(Written request A): Transcribe the part of the passage on wake-up period identifiers that opens with the words containing "In this implementation, after" and closes with "based on Z.".
(Written request B): Pick up the passage on wake-up period identifiers after its last sentence and keep writing it.

Nmax is a maximum value of N, N is the quantity of monitoring occasions in the wake-up period, and log 2 is a base-2 logarithm operation. It may be understood that Nmax may be predefined in a protocol, or may be configured by the second communication apparatus. This is not limited herein. Optionally, the monitoring occasion may be included in a wake-up frame, Nmax may be a product of a maximum value of M and a maximum value of Ms, M is a quantity of wake-up frames in the wake-up period, and Ms is a quantity of monitoring occasions included in one wake-up frame, that is, N=M*Ms.

It may be understood that a value of Z is merely an example, and the value of Z shown above should not be understood as a limitation on this application. For example, the value of Z in this application may also be greater than log 2(Nmax).

In this implementation, after the first communication apparatus or the second communication apparatus may calculate Z according to Formula (4), when the second identifier changes, the first communication apparatus or the second communication apparatus may directly determine the third identifier based on Z.

In some other implementations, the third identifier may be determined according to the following formula:

$\begin{array}{cc}\mathrm{ID}3=\mathrm{ID}2\%N\max & \left(5\right)\end{array}$

ID3 is the third identifier, ID2 is the second identifier, Nmax is a maximum value of N, N is the quantity of monitoring occasions in the wake-up period, and % is a REM operation. That is, the third identifier is a remainder obtained by dividing the second identifier by Nmax.

In this implementation, the first communication apparatus or the second communication apparatus may directly calculate the third identifier of the first communication apparatus according to Formula (5), to avoid performing a complex logarithmic operation.

(Provided material):
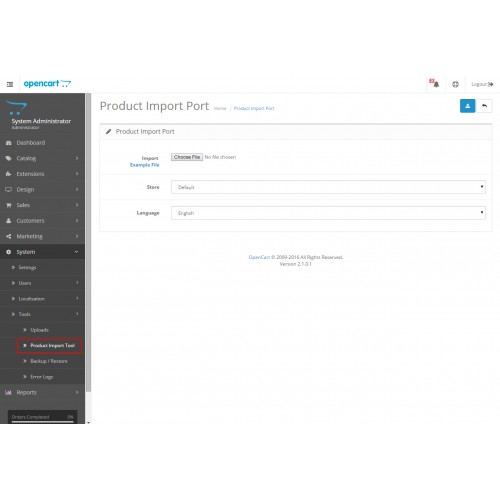This screenshot has width=500, height=500.
Task: Click the help lifebuoy icon in header
Action: click(x=455, y=84)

(Exercise response A):
In this implementation, after the first communication apparatus or the second communication apparatus may calculate Z according to Formula (4), when the second identifier changes, the first communication apparatus or the second communication apparatus may directly determine the third identifier based on Z.

(Exercise response B):
For determining the first monitoring occasion, this embodiment of this application further provides the following several implementations:

Implementation 1: The first monitoring occasion is determined according to the following formula:

$\begin{array}{cc}i=\mathrm{ID}3\mathrm{mod}N& \left(6\right)\end{array}$

ID3 is a third identifier, N is the quantity of monitoring occasions in the wake-up period, i is a sequence number of the first monitoring occasion in the N monitoring occasions in one wake-up period, and mod is a modulo operation. In other words, the first monitoring occasion is an i^th monitoring occasion in the N monitoring occasions. The first communication apparatus may determine the first monitoring occasion according to Formula (6), and receive the first message within the first monitoring occasion. The second communication apparatus may determine the first monitoring occasion according to Formula (6), and send the first message within the first monitoring occasion.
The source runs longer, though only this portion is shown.